The ABCs of Virtues

If we want people to understand the relationship between virtues and emotions, we will probably need to start young.  Toward that aim, I’m working on a new project – a Virtues Alphabet Refrigerator Magnet set.  I’ve decided that along with the 60 magnets – each of which contains a letter and a virtue that starts with that letter – I should offer my own parent-friendly definition of each virtue.  I welcome your comments.  (Since comments are moderated, they will not appear immediately, but I’ll post them as fast as I can.)
You already know what these virtues mean, but here are some helpful hints as to how to apply them to your children:

Call them active when they initiate activities other than watching TV or playing video games.

Call them adorable when they do something that melts your heart.

Call them attentive when they listen to what you are saying, even if there are lots of distractions.

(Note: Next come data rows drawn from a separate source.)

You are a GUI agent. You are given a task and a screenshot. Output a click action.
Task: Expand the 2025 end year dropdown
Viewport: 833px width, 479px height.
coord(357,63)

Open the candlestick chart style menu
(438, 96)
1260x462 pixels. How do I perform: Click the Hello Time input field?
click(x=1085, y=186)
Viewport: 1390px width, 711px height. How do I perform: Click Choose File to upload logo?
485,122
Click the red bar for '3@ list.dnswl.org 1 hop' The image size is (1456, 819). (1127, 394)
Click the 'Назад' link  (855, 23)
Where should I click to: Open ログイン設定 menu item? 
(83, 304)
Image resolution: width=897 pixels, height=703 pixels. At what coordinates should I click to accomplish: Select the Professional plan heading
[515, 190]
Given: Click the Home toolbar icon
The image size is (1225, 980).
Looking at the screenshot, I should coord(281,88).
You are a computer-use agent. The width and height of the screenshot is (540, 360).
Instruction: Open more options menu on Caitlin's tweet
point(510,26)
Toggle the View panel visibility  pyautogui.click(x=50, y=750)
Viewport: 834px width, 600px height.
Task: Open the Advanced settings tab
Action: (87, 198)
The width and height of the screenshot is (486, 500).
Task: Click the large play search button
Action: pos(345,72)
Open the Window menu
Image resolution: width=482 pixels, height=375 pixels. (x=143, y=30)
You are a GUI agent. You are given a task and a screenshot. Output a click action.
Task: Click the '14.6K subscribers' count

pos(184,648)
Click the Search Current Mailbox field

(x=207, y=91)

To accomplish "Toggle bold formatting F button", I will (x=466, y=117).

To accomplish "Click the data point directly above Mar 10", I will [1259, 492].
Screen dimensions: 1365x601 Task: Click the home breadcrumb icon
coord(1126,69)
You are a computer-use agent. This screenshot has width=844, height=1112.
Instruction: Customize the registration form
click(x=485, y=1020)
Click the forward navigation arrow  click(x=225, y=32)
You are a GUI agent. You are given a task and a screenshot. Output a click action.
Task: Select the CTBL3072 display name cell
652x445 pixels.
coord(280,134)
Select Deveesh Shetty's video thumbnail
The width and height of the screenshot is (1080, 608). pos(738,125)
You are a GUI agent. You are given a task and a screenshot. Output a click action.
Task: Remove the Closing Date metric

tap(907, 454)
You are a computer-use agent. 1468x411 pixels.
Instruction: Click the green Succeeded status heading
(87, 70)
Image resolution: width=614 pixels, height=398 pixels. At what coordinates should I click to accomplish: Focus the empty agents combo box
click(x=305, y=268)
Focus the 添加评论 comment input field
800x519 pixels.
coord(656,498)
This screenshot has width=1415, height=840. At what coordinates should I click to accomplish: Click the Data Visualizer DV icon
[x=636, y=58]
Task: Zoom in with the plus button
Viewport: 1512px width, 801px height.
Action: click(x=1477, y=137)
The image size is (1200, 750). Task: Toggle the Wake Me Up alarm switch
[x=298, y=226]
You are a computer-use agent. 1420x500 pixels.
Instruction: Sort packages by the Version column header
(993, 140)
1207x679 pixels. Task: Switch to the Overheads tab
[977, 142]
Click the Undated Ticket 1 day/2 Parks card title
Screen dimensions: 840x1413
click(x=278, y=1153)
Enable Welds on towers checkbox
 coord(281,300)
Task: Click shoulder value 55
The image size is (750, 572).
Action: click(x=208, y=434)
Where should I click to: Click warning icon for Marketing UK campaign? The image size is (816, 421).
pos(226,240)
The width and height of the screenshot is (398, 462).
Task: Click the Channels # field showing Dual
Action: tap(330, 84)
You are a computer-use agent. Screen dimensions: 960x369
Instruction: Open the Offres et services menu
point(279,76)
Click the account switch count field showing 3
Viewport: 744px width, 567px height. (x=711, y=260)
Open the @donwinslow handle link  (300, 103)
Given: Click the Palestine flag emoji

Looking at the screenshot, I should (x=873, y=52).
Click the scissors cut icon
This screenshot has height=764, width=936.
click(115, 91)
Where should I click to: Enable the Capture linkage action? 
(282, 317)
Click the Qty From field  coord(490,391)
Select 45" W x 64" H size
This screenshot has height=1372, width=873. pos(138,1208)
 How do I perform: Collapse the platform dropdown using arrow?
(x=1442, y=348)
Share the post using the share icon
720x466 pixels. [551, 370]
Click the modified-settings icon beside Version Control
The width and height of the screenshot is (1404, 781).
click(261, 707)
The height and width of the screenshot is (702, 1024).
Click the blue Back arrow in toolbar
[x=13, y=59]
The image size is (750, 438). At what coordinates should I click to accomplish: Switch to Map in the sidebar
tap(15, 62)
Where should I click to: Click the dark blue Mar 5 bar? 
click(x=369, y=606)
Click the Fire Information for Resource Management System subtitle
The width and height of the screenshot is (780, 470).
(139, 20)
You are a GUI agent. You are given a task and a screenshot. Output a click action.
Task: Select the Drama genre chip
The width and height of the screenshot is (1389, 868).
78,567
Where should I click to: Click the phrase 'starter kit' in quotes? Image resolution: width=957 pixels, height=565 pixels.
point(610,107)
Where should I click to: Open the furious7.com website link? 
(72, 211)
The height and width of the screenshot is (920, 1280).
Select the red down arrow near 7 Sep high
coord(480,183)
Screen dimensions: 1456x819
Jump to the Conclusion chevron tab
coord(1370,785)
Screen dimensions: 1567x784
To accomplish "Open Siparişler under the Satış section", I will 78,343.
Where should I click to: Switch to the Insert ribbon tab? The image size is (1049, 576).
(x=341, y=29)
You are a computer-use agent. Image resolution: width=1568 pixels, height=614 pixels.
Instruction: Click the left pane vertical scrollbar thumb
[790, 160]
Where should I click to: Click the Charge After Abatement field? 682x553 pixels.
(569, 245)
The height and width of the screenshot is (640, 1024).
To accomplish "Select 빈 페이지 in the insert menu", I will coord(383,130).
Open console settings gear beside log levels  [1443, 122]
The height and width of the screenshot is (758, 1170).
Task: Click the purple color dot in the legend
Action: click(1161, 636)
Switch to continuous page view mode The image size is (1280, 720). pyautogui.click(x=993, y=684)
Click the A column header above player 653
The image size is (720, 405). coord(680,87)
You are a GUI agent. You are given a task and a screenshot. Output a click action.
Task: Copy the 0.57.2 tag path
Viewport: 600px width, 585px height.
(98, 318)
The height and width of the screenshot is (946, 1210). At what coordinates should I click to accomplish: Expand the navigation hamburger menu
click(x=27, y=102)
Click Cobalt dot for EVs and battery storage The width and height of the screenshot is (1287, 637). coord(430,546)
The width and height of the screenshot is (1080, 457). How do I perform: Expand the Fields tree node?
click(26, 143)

Call them brave when they try something new or challenging.

Call them beautiful when they are a pleasure to be with.

Call them creative when they put things or ideas together in a new way.

Call them courteous when they say please and thank-you, or are polite in social situations.

Call them dependable when they do what they say they will.

Call them delightful when they make you smile.

Call them eager when they are excited about doing something.

Call them eloquent when they use words well for their age.

Call them energetic when their youthful energy is being channeled wisely.

Call them excellent when they achieve something at the top edge of their ability.

Call them forgiving when they let go of anger or disappointment with a friend.

Call them friendly when they make an effort to get along with their peers.

Call them generous when they share something of theirs with a friend or family member

Call them gentle when they handle small animals, babies or delicate items with care.

Call them helpful whenever they help you do something – even if you have to make up an artificial need so that they can practice this important virtue.

Call them happy when they are enjoying the many virtues that surround them.

Call them independent when they try something new on their own.

Call them intuitive when they express a thought or feeling about their environment that might not be obvious at first glance, or that they figured out through an emotional insight rather than through their rational understanding.

Call them idealistic when they express hopes and dreams for a better world.

Call them just when they choose to be fair, whether it is in a game, or when dividing treats.

Call them joyful when they take pleasure in their own growth.

Call them kind when they show concern for other people and animals.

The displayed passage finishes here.